Remove all MCP-created NAT fix rules. It is categorised as a Destructive tool in the OPNSense MCP Server MCP Server, which means it can permanently delete or destroy data. Block by default and require explicit approval.
Register the OPNSense MCP Server MCP server in PolicyLayer and add a rule for nat_cleanup_dmz_fix: allow, deny, rate-limit, or require approval. Point your MCP client at the PolicyLayer proxy URL and the rule is enforced on every call, before it reaches OPNSense MCP Server. Nothing to install.
nat_cleanup_dmz_fix is a Destructive tool with critical risk. Critical-risk tools should be blocked by default and only enabled with explicit human approval.
Yes. Add a rate_limit block to the nat_cleanup_dmz_fix rule in your PolicyLayer policy. For example, setting max: 10 and window: 60 limits the tool to 10 calls per minute. Rate limits are tracked per agent session and reset automatically.

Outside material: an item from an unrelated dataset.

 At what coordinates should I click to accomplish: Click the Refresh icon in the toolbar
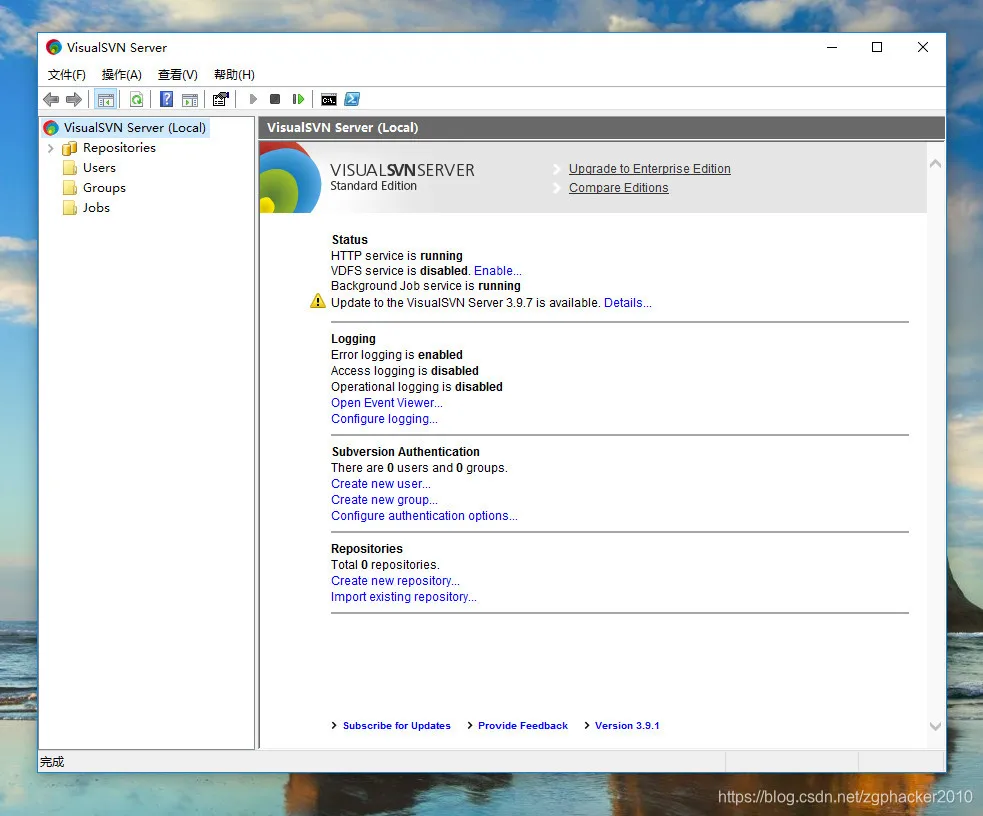[x=136, y=98]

Set action: deny in the PolicyLayer policy for nat_cleanup_dmz_fix. The AI agent will receive a policy violation error and cannot call the tool. You can also include a reason field to explain why the tool is blocked.
nat_cleanup_dmz_fix is provided by the OPNSense MCP Server MCP server (vespo92/opnsensemcp). PolicyLayer sits as a proxy in front of this server to enforce policies before tool calls reach the server.
Deterministic rules across all 196 OPNSense MCP Server tools. Per-identity grants. Full audit log. Live in minutes. Nothing to install.
Free to start. No card required.
196 OPNSense MCP Server tools catalogued and risk-classified — across an index of 42,500+ MCP servers.